■ **Texto**
- - -

Convidada para a 35ª Bienal de São Paulo, que ocupa o prédio localizado no Parque do Ibirapuera a partir de 6 de setembro e segue até dezembro, a artista apresenta uma instalação com diferentes elementos a partir do tema: Coreografias do Impossível, que amarra esta edição. “Minha obra e todo o meu trabalho tenta, de alguma forma, mostrar que nada é impossível. Se dizem isso para mim, tento mostrar o contrário”, resume. “Tem pintura, instalação de alvenaria e elementos que estão no meu ofício há algum tempo, como fertilidade, o mar, os copos de vidro”, antecipa parte do trabalho ainda sem nome. Retrata a intolerância religiosa contra crenças afro-brasileiras no século passado, quando objetos eram depredados ou confiscados pela Polícia Civil – e vêm sendo devolvidos aos terreiros.

No final do ano passado, Castiel foi para Pirapora, no interior de Minas Gerais, cidade conhecida por seu trabalho com uso da madeira. Meses depois, um amigo conseguiu um barco afundado – que por anos foi utilizado para pesca –, feito por um marceneiro ribeirinho, e estará em exposição. “Queria mostrar elementos primários, como ferro, terra e carvão com conexão direta às minhas aquarelas, além de água, copos de vidro, metais e toras de madeira”, enumera. Esta obra representa as mutações e transfigurações da vida ao longo da jornada. “Apresento elementos in natura e, na mesma obra, como se transformam em outra coisa”.

- - -

■ **Dados registrados**
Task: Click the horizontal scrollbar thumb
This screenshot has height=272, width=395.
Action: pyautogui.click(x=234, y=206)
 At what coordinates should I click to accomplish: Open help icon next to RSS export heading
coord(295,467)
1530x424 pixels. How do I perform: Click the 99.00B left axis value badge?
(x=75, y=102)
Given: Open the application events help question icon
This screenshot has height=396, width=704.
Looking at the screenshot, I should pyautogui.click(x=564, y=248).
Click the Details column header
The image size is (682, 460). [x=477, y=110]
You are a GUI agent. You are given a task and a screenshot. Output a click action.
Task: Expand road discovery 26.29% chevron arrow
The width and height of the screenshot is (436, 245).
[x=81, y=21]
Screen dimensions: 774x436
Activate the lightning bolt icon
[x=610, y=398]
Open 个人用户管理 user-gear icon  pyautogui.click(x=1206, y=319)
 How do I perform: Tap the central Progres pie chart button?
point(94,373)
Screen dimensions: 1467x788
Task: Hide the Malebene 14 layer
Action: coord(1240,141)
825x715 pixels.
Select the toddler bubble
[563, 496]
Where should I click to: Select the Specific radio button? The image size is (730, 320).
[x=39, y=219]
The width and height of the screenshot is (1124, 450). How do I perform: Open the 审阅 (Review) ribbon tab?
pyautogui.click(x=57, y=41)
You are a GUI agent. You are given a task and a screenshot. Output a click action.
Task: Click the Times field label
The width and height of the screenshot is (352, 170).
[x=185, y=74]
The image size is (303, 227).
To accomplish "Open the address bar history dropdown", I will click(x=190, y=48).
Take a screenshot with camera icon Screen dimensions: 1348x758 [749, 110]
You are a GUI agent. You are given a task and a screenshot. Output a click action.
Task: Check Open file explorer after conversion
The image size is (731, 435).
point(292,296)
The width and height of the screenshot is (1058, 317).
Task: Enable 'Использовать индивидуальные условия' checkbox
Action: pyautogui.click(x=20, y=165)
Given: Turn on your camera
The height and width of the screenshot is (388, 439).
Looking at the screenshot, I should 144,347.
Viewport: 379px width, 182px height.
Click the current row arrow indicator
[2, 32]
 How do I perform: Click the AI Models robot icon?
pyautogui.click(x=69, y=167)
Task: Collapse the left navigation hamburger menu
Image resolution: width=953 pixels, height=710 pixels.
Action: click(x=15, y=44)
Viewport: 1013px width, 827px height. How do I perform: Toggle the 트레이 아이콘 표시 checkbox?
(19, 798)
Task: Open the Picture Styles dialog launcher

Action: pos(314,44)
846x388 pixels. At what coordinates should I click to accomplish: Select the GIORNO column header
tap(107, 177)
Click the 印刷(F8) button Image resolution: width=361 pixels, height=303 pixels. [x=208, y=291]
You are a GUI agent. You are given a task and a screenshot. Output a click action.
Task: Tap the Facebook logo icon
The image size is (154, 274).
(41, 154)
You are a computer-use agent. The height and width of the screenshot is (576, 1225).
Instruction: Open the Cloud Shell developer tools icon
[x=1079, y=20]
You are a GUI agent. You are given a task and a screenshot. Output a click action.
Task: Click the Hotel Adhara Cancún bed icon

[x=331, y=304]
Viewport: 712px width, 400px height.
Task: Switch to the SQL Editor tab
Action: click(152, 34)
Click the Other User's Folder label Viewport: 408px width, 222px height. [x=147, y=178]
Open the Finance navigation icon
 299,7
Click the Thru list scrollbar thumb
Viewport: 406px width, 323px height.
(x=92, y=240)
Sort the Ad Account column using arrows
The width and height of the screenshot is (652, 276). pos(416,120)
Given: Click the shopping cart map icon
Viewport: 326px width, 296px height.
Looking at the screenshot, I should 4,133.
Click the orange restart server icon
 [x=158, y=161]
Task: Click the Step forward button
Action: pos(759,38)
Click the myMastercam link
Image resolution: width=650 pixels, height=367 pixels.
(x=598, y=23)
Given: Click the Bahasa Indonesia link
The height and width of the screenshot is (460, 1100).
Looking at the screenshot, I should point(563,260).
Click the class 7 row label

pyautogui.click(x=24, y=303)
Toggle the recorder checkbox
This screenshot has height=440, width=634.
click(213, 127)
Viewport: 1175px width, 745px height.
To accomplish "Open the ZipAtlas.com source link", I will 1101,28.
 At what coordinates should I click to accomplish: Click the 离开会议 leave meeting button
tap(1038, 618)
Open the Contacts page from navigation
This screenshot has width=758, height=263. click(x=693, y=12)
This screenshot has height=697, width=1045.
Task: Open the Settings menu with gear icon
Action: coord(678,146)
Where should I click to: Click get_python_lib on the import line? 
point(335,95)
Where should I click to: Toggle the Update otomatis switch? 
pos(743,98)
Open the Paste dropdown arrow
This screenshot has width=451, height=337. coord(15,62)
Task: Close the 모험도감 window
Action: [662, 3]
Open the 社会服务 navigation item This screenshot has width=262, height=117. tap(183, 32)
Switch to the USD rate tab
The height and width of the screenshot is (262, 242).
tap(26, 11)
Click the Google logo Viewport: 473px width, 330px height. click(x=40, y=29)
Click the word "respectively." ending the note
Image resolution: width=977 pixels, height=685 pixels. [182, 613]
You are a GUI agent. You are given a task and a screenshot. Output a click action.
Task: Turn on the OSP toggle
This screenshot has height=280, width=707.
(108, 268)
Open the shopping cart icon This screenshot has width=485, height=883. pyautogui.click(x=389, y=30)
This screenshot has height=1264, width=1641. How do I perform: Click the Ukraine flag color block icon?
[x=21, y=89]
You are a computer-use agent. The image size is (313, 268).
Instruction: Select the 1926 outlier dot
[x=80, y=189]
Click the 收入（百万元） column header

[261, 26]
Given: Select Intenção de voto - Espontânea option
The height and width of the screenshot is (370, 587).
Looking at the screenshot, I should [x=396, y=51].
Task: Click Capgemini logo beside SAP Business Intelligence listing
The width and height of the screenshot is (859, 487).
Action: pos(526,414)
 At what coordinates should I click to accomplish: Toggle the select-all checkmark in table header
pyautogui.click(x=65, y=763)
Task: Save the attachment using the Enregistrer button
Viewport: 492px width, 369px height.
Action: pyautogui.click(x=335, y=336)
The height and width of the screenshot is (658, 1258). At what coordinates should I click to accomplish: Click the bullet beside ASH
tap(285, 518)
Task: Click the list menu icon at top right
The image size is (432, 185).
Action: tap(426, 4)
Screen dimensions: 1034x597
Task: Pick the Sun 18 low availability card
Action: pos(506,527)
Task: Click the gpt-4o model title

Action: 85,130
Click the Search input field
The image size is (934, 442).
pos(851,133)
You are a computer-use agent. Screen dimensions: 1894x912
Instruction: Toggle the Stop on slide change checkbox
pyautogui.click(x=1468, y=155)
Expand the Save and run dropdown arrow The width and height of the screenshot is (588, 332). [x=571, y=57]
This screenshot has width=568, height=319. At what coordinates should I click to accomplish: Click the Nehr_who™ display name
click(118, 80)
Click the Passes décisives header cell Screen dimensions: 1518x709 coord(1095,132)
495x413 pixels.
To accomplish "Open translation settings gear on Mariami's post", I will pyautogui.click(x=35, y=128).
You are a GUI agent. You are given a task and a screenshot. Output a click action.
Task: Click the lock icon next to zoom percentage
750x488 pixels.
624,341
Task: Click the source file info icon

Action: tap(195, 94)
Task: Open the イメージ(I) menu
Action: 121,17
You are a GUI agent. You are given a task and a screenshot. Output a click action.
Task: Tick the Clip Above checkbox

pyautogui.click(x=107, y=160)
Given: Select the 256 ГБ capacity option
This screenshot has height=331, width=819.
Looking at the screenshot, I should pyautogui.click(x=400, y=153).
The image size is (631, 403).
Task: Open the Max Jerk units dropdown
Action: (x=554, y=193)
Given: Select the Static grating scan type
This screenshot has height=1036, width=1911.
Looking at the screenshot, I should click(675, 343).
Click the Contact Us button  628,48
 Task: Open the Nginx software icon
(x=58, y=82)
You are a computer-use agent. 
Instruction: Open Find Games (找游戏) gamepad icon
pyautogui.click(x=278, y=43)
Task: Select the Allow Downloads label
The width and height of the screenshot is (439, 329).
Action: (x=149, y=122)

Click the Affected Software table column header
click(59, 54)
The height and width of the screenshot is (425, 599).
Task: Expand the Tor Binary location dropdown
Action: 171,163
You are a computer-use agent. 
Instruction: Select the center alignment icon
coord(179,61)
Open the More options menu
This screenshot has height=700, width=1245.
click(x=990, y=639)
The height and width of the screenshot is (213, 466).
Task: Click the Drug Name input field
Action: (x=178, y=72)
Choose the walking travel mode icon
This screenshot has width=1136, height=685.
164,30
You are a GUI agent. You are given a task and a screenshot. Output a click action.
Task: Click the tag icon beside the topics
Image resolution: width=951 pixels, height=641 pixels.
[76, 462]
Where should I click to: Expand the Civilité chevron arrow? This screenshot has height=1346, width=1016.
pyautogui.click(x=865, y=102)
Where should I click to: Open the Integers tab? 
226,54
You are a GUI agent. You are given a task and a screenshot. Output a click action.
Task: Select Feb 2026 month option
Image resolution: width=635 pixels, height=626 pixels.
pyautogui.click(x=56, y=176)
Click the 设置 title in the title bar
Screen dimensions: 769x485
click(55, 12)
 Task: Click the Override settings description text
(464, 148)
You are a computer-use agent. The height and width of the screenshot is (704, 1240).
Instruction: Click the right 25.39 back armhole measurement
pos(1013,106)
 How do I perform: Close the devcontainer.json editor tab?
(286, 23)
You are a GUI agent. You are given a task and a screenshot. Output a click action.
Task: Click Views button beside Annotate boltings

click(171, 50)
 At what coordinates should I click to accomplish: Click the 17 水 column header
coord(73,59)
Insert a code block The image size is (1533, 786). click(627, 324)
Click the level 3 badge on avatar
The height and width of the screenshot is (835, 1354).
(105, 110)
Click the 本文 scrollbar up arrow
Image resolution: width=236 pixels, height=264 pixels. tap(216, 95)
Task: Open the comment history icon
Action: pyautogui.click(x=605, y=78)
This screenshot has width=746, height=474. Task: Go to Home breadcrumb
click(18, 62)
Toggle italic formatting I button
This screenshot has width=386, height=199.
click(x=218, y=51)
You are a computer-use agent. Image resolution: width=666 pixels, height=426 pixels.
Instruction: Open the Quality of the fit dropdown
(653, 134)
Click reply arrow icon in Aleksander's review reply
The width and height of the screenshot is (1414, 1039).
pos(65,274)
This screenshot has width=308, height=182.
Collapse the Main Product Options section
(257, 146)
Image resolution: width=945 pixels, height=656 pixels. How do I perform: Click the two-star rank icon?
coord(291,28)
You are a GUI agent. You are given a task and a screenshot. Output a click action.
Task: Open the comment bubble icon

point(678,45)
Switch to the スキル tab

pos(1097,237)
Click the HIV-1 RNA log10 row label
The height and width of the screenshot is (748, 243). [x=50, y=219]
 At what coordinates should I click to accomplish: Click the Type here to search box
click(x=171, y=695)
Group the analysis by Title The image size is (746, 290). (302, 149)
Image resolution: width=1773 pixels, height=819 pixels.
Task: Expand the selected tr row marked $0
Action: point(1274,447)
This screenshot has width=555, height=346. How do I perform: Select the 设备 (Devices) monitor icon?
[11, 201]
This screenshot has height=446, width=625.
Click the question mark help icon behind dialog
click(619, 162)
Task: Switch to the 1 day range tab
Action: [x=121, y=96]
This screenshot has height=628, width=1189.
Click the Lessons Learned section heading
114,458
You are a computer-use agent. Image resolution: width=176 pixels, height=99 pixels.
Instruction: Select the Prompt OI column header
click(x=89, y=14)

- - -

■ **Atividades**
a) Transcreva do texto sobre a Bienal o trecho que se inicia nas palavras que contêm "Convidada para a" e se encerra em "devolvidos aos terreiros.".
b) No texto sobre a Bienal, liste todos os materiais e elementos mencionados na citação que começa com "Queria mostrar".
c) Dê continuidade ao texto sobre a Bienal a partir do ponto em que ele termina.

■ **Respostas das atividades**
a)
Convidada para a 35ª Bienal de São Paulo, que ocupa o prédio localizado no Parque do Ibirapuera a partir de 6 de setembro e segue até dezembro, a artista apresenta uma instalação com diferentes elementos a partir do tema: Coreografias do Impossível, que amarra esta edição. “Minha obra e todo o meu trabalho tenta, de alguma forma, mostrar que nada é impossível. Se dizem isso para mim, tento mostrar o contrário”, resume. “Tem pintura, instalação de alvenaria e elementos que estão no meu ofício há algum tempo, como fertilidade, o mar, os copos de vidro”, antecipa parte do trabalho ainda sem nome. Retrata a intolerância religiosa contra crenças afro-brasileiras no século passado, quando objetos eram depredados ou confiscados pela Polícia Civil – e vêm sendo devolvidos aos terreiros.

b) ferro, terra, carvão, água, copos de vidro, metais, toras de madeira

c)
Castiel Vitorino Brasileiro | Divulgação

Castiel Vitorino Brasileiro | Divulgação

Aliada à formação acadêmica em Psicologia, na Ufes (Universidade Federal do Espírito Santo), e mestrado em psicologia clínica na PUC-SP, a arte é a materialização do que se propõe na academia: o estudo. Ainda na faculdade passou na primeira residência artística, no Afrotranscendence de São Paulo, sob curadoria de Diane Lima, em 2016. E teve de escolher qual caminho seguir. Mas isso não quer dizer que a terapia clínica não seja evocada em seus trabalhos, visto que o processo de intimidade é o mesmo de quando começa a se abrir com um terapeuta. “São anos de processo”, garante. Com interpretação e bastantes referências, só depois parte para a criação. Da escolha dos materiais aos temas de suas obras, tudo vem da pesquisa. Essa, sim, é sua assinatura. “Relação de respeito e cuidado através da cura”.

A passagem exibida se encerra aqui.